▶ _BRIEF_: Set out the items below as a numbered list, one line per entry, skipping any blank lines.

▶ _Items from a collection_:
++++++++++
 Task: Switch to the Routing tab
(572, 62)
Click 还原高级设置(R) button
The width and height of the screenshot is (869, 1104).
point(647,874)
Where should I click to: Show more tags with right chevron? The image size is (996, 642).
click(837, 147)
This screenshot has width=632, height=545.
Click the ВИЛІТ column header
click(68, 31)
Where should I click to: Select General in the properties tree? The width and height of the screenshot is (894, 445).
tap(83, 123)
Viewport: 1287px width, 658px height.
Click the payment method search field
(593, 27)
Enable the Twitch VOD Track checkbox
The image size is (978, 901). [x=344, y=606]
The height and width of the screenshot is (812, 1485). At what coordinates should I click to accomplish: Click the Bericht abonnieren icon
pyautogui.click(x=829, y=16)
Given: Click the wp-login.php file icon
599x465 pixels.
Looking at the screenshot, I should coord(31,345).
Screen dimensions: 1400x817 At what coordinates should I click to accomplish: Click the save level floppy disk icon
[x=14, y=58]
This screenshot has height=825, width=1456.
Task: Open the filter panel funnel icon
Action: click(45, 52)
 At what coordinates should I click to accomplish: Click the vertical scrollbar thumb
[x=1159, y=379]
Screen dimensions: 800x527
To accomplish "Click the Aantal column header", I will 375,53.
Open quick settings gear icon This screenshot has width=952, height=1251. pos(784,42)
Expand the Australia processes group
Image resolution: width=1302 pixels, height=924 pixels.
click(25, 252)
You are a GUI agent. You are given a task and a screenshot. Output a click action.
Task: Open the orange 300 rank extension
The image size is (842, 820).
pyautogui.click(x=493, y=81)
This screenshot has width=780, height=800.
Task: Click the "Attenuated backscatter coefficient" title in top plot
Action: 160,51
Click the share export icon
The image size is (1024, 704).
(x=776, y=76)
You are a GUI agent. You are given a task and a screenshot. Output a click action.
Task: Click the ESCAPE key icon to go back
++++++++++
▶ _ANSWER TO THIS EXERCISE_:
1.  Task: Switch to the Routing tab
2. (572, 62)
3. Click 还原高级设置(R) button
4. The width and height of the screenshot is (869, 1104).
5. point(647,874)
6. Where should I click to: Show more tags with right chevron? The image size is (996, 642).
7. click(837, 147)
8. This screenshot has width=632, height=545.
9. Click the ВИЛІТ column header
10. click(68, 31)
11. Where should I click to: Select General in the properties tree? The width and height of the screenshot is (894, 445).
12. tap(83, 123)
13. Viewport: 1287px width, 658px height.
14. Click the payment method search field
15. (593, 27)
16. Enable the Twitch VOD Track checkbox
17. The image size is (978, 901). [x=344, y=606]
18. The height and width of the screenshot is (812, 1485). At what coordinates should I click to accomplish: Click the Bericht abonnieren icon
19. pyautogui.click(x=829, y=16)
20. Given: Click the wp-login.php file icon
21. 599x465 pixels.
22. Looking at the screenshot, I should coord(31,345).
23. Screen dimensions: 1400x817 At what coordinates should I click to accomplish: Click the save level floppy disk icon
24. [x=14, y=58]
25. This screenshot has height=825, width=1456.
26. Task: Open the filter panel funnel icon
27. Action: click(45, 52)
28.  At what coordinates should I click to accomplish: Click the vertical scrollbar thumb
29. [x=1159, y=379]
30. Screen dimensions: 800x527
31. To accomplish "Click the Aantal column header", I will 375,53.
32. Open quick settings gear icon This screenshot has width=952, height=1251. pos(784,42)
33. Expand the Australia processes group
34. Image resolution: width=1302 pixels, height=924 pixels.
35. click(25, 252)
36. You are a GUI agent. You are given a task and a screenshot. Output a click action.
37. Task: Open the orange 300 rank extension
38. The image size is (842, 820).
39. pyautogui.click(x=493, y=81)
40. This screenshot has width=780, height=800.
41. Task: Click the "Attenuated backscatter coefficient" title in top plot
42. Action: 160,51
43. Click the share export icon
44. The image size is (1024, 704).
45. (x=776, y=76)
46. You are a GUI agent. You are given a task and a screenshot. Output a click action.
47. Task: Click the ESCAPE key icon to go back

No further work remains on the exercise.